Whenever Mrs. Santorum appears on the television, looking upon her husband dutifully and hinging on his every word, she looks very tired. Having as many children as possible may work for the Santorum’s, but for over a half century the rest of America has not lived on the farm in the pre vaccination era when too many children died of infectious diseases, and those who survived were needed to plow the fields. There is nothing like a fact finding trip to India, China, or Bangladesh to witness first hand the result of unchecked fertility rates. The visitor, overwhelmed by the sure density of people, can flee with a ticket home on the nearest airliner. Yet once a country achieves this level of population burden it is impossible to escape, for baring horrific upheavals the situation cannot be reversed. How pleasant can it be to forever teeter on the knife’s edge where famine is only one subpar growing season away?

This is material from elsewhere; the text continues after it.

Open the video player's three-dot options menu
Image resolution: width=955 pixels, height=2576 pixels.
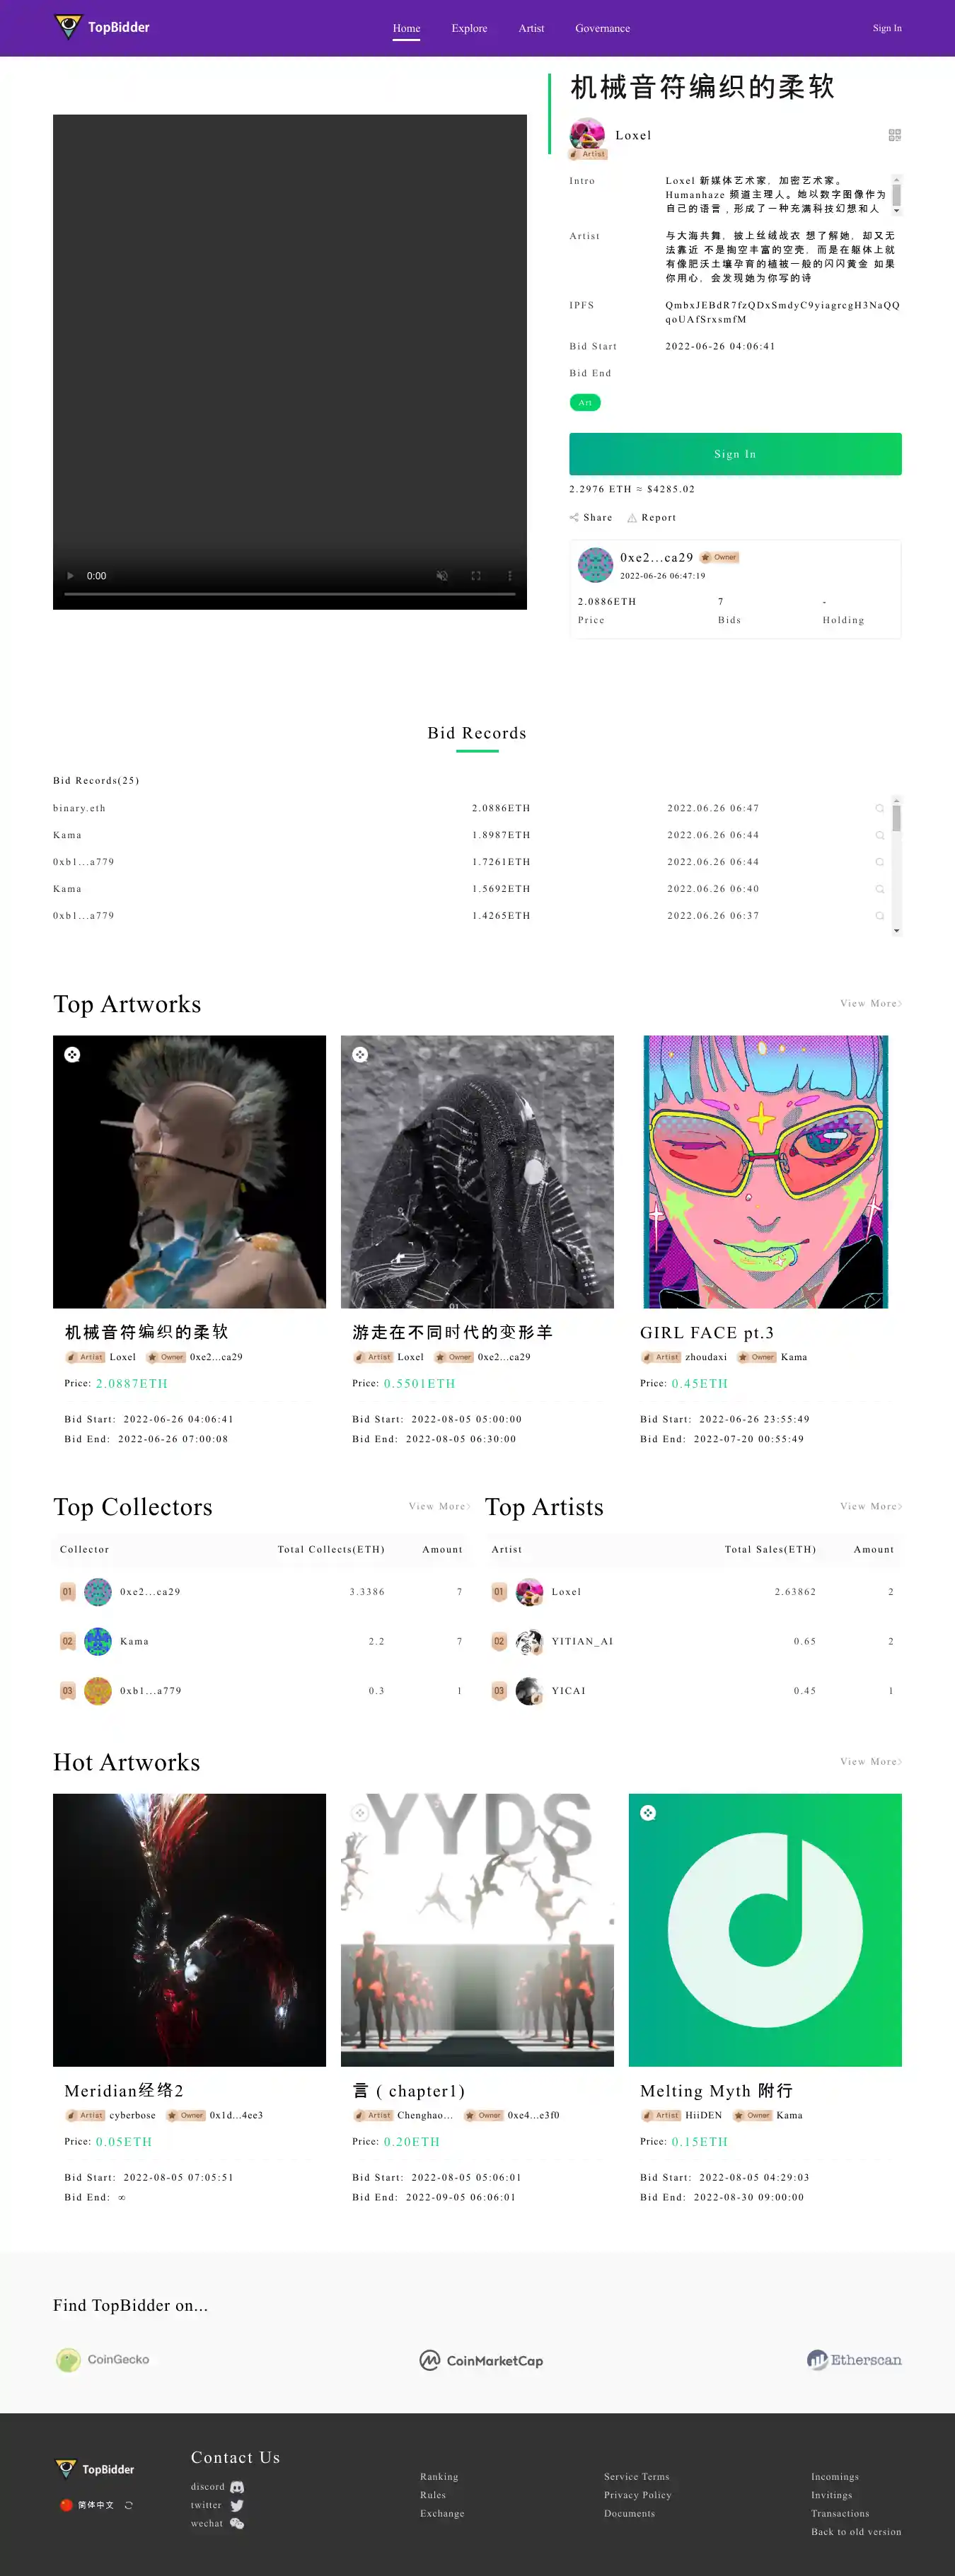509,576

I wonder how President Santorum would deal with a real life a situation which regrettably occurs far too often. A pregnant woman in her late twenties presented for a non obstetric surgical emergency. Mr. Santorum would be pleased she did not believe in birth control pills but perhaps not so happy this was her thirteenth pregnancy by multiple suitors all outside wedlock. She had seven living children, the youngest only two months old. Five of these children were in foster care, and there were five abortions along the way. As anesthesia commenced, she fell asleep expressing concern for her children, but the testimonial was not that convincing. She was, of course, paid for her trouble by the taxpayers with no requirement to aspire to even a semblance of responsible parenthood. There is no reason to believe she could not send another ten children to foster care before her ovaries are spent. Abstinence is not in this woman’s vocabulary, and it would take a miracle for counselors, priests, preachers, or social service workers to change this woman’s view of parenting.

Situations like these make one wonder how anyone could conclude the country suffers from too much birth control rather than too little. A cynic could take it one step further and question why the welfare system does not insist on comprehensive birth control instead of providing a monetary inducement for procreation. Most responsible women in this society practice a form of birth control at some point during their reproductive life. They raise families, work, go to school, function independently, comprise more than half of the electorate, and a sizable majority including conservative women as not going to vote for a man from the Dark Ages.